Passe-muraille - Sinogramme Pétition  信訪  - D.Bstard - 5/7 été
Passe-muraille - Sinogramme Pétition 信訪 - D.Bstard - 5/7 été © Radio France

En chinois, « xìnfǎng » (信 ). Le premier caractère, « xìn » (信), c’est la confiance, la sincérité. Sur la gauche, on reconnaît le signe de l’homme (亻), représenté ici par un coup de pinceau en haut – c’est la tête -, en-dessous duquel descend une ligne verticale – c’est le corps.

À côté, on trouve le signe de la parole, du verbe, prononcé « yán » (言). Il se construit par le dessin d’une bouche carrée en bas. Avec à l’origine, au-dessus, un signe un peu confus qui exprime la notion d’erreur - une bouche qui dit des choses erronées. Car dans la pensée antique chinoise, le langage ne saurait retranscrire la pureté des sentiments que l’on porte au fond de son cœur. « D’une multitude de paroles sortent forcément des erreurs », dit le vieux proverbe. Parler, verbaliser, décrire, c’est forcément porter un regard sur le monde, un jugement sur les choses. Les mots, fussent-ils associés à des caractères figuratifs, restent désespérément incapables de retranscrire avec fidélité le réel. Bref, cet idéogramme, « yán », c’est l’expression chinoise de l’imperfection ontologique du langage.

Avec ce signe de l’erreur en haut, l’idéogramme « yán », la parole, sonne un peu comme un aveu d’impuissance : ce qu’il nous dit, c’est que ce que disent les signes, justement, ce n’est pas « vraiment vrai ». Alors les lettrés chinois ont mis au point une version plus stylisée de ce signe. On retrouve notre carré en bas, qui représente la bouche. Mais cette fois, ce sont trois lignes horizontales qui s’en échappent. Trois lignes tracées les unes sur les autres, avec une petite virgule par-dessus le tout, qui rappelle le signe du ciel. Comme des mots, des phrases qui, agencées avec un peu d’inspiration, permettent de former un langage qui tend vers le ciel, qui sublime les choses, qui transcende le réel. On appelle ça la poésie.

Et voilà, en sept coups de pinceaux, la représentation de la parole, du langage. Associé au signe de l’être humain, celui de la parole forme ainsi le caractère « xìn » (信), la confiance, la sincérité. Car l’homme qui tient sa parole est digne de confiance. Par extension, ce sinogramme désigne aussi la lettre que l’on remet ou que l’on envoie à quelqu’un.

Logique, donc, qu’on le retrouve dans le mot pétition, « xìnfǎng » (信访). Le second caractère de ce mot, c’est « fǎng » (访), « rendre visite à quelqu’un ». Il est lui aussi composé du signe de la parole - cette fois dans la partie gauche. À côté, on trouve celui du carré (方), un signe inspiré du dessin d’une croix gammée. Avec ces belles régularités géométriques, le swastika est parfait pour désigner le carré et, plus généralement, l’idée d’une règle, de quelque chose de formel. Associé au signe de la parole, on obtient un dialogue formel - tel qu’on le pratiquait lorsque l’on rendait visite à un dignitaire dans la Chine antique.

Et ce mot formé des caractères de la lettre et de la visite, « xìnfǎng », désigne en Chinois une vieille pratique de la période impériale : en dépit du pouvoir absolu de l’empereur, chaque sujet a un droit de pétition. S’il se croit victime d’une injustice, il a le droit de se présenter à la juridiction locale pour y exposer ses doléances.
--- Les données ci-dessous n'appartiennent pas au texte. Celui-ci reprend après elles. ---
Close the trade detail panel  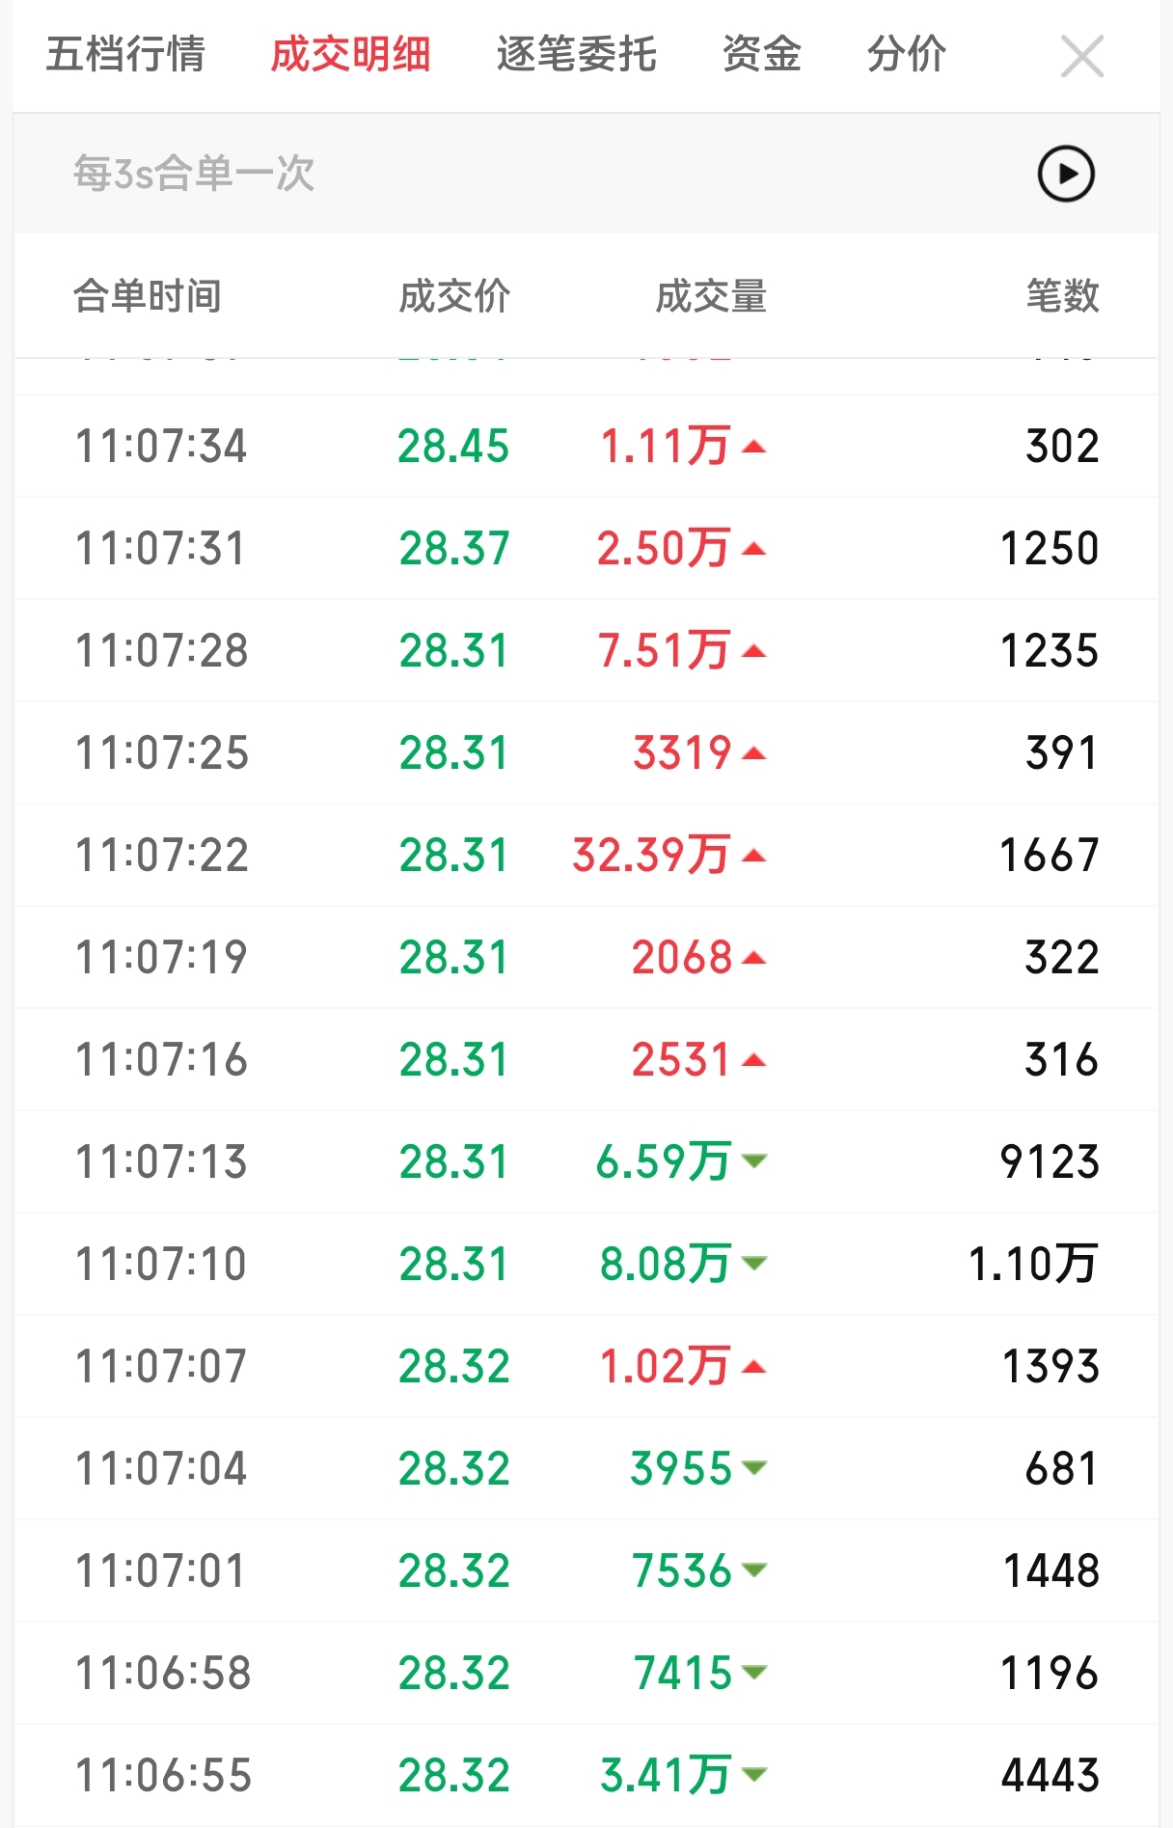point(1081,56)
Si celle-ci n’accède pas à ses requêtes, il peut s’adresser aux niveaux supérieurs, jusqu’à la cour impériale, à Pékin.

Et ce droit à la pétition existe toujours. Aujourd’hui, la Chine compte plusieurs millions de « fǎngmín » (访民), ces fameux pétitionnaires qui montent à Pékin pour se plaindre des abus restés impunis dont ils ont été victimes dans leur province - leur province où des potentats locaux, souvent corrompus, préfèrent étouffer certaines affaires. La pétition, c’est leur dernier recours. Un recours un peu illusoire : le taux de résolution des pétitions monte à 0,2%.

Et surtout, les pouvoirs locaux d’où sont originaires les pétitionnaires payent généralement des mafieux pour les intercepter à Pékin et les retenir dans ce qu’on appelle des « hēi jiānyù » (黑监獄), des « prisons noires » - c’est-à-dire des chambres d’hôtel miteux où les plaignants sont enfermés et tabassés en règle. Le gouvernement central a toujours nié ce phénomène. Mais il y a quelques jours, pour la première fois, la police de Pékin a reconnu l’existence de deux de ces prisons noires. Nommer les choses, c’est déjà un début.